Ces rapports ont été enterrés. Trop raisonnables. Les dirigeants poursuivent une autre urgence : sauver la prohibition, sans rien en dire. Elle doit rester cet impensé du récit collectif résultant d’une forme de lavage de cerveau, à l’œuvre depuis un siècle. Dans les années 20, le pouvoir américain diabolise la marijuana pour stigmatiser des populations jugées menaçantes, à savoir les Mexicains ou les noirs, qui en consomment. Dans les années 70, Richard Nixon cible, via sa «guerre à la drogue», la jeunesse contestataire. Comment prendre au sérieux ces gauchistes défoncés ? Ronald Reagan embraye dans les années 80 avec son «Non à la drogue» qui vise les consommateurs. Et particulièrement les noirs et autres minorités raciales, bien plus nombreux en proportion à se retrouver en prison pour détention de marijuana.
Introduire un marché régulé inverse les données
Pour réparer cette injustice, l’Etat de New York accorde aujourd’hui en priorité des licences légales de vente de cannabis à d’anciens condamnés. Résultat d’une réflexion basée sur des faits. Petite question : pourquoi se priver des ressources fiscales et des emplois qu’une filière légale apporterait ? Le marché illégal dégage en France environ trois milliards d’euros de chiffre d’affaires par an, selon des estimations.
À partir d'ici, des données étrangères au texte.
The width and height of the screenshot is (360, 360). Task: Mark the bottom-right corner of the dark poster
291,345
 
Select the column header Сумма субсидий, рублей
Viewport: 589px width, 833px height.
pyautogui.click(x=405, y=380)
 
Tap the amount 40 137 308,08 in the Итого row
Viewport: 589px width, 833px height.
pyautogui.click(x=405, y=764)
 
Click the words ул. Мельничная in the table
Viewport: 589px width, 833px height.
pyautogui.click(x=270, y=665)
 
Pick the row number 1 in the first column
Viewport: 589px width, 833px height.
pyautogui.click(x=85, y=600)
A défaut, on préfère se rengorger : on a détruit tant de points de deal, saisi tant de tonnes de marchandises… Chacun sait que lutter contre les trafics consiste à «vider la mer avec une petite cuillère», selon l’expression policière. Un réseau est fermé ? Deux autres ouvrent. Alors, on cible les consommateurs, visés par des amendes, désignés comme responsables. Il n’y a, ici, qu’une solution efficace : les mettre tous en prison. Quatre millions de fumeurs de joints derrière les barreaux, le tour est joué ! Petit hic : en milieu carcéral, les drogues circulent. Elles sont même tolérées comme facteurs d’une certaine «paix sociale». On les enferme et ils continuent à se défoncer ? On n’en sort pas.
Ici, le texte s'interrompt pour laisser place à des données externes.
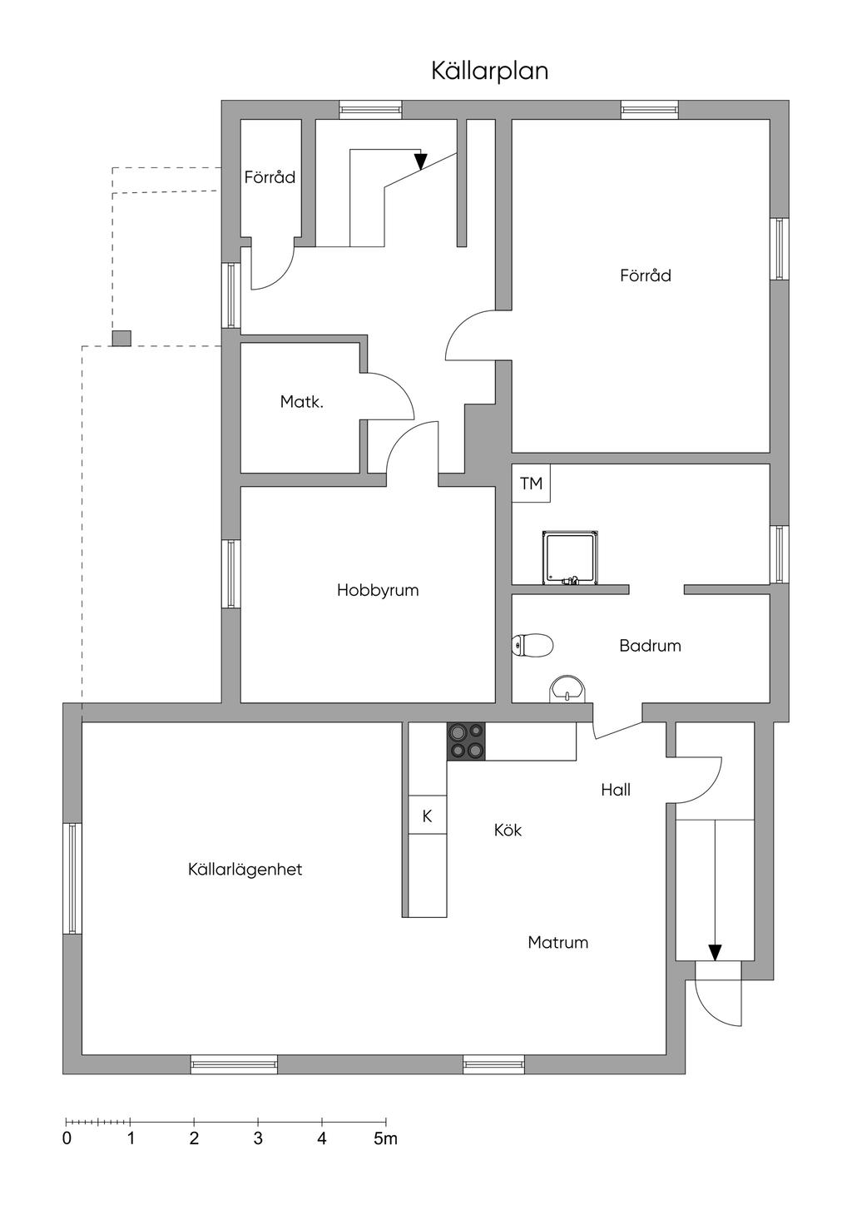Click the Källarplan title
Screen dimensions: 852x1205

Personne ne prétend qu’une forme de légalisation ferait taire les kalachnikovs. Les vendettas s’autoalimentent, chaque règlement de comptes en appelle un autre. Sauf qu’introduire un marché régulé inverse les données. Le marché noir perd de sa pertinence, police et justice peuvent recentrer leurs forces sur le trafic organisé. Au Canada, qui a légalisé en 2018, les trois quarts des consommateurs ont recours aux commerces légaux. L’Allemagne a légalisé le cannabis depuis le 1er avril. En Suisse, plusieurs villes expérimentent la vente légale de cannabis. En France, les prohibitionnistes restent addicts à leur système. Comme pour toute addiction, le plus dur consiste à l’admettre. Proposons des réunions de «prohibitionnistes anonymes» : «Bonjour, je m’appelle Bruno, je suis prohibitionniste…». Ça va déjà mieux, non ?
(1) Selon la tribune de Bernard Basset et Amine Benyamina, l’Addictologie au secours des finances publiques, dans la Tribune dimanche du 20 octobre.
Michel Henry est l’auteur de Drogues : pourquoi la légalisation est inévitable, Denoël, 2011.